[Complete the following]
[1] According to the trade finance text, why are banks struggling to fulfil their age-old function of financing trade?
[2] Pick up the passage on trade finance after its final sentence and carry it forward.

[Text]
— start —

Demand for letters of credit—the simplest form of trade finance—has skyrocketed. Under these agreements, an importer’s bank extends to an exporter’s bank a credit line that is released once the conditions of the trade are met. This assures the seller—who may not know his counterparty—that he will be paid.

When the economy was buoyant, the seller would collect payment directly from the buyer’s open account when goods were delivered. But recently, even buyers and sellers with long-standing relationships have begun to question their counterparties’ health. Traders now want their banks to guarantee each transaction.

But banks are struggling to fulfil their age-old function of financing trade because they no longer trust each other. Some are refusing to take on counterparty risk from other banks altogether. Add to this their constrained balance sheets, currency volatility and more rigorous risk assessment, and it’s not surprising that the cost of trade finance has shot through the roof.

— end —

[Information supplied]
— start —

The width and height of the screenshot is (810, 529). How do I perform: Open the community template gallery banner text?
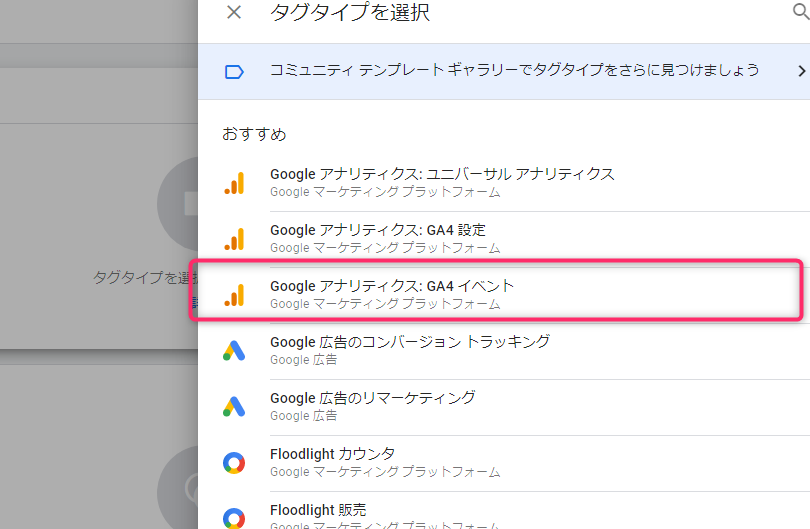515,70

— end —

[Written answers]
[1] Because they no longer trust each other.

[2]
Those who can afford it are paying a steep price to trade. Those who can’t are running down their inventories or trading less. But the longer trade finance remains sclerotic, the larger the threat to the world economy becomes. Corporate defaults could rise, pushing up the cost of insurance even further and dragging trade and the economy down in a vicious circle.

When the World Trade Organization, the World Bank, the International Monetary Fund and the largest trade financiers convene on 15 November to discuss the impact of the credit crunch on trade finance, they should act quickly to loosen the noose.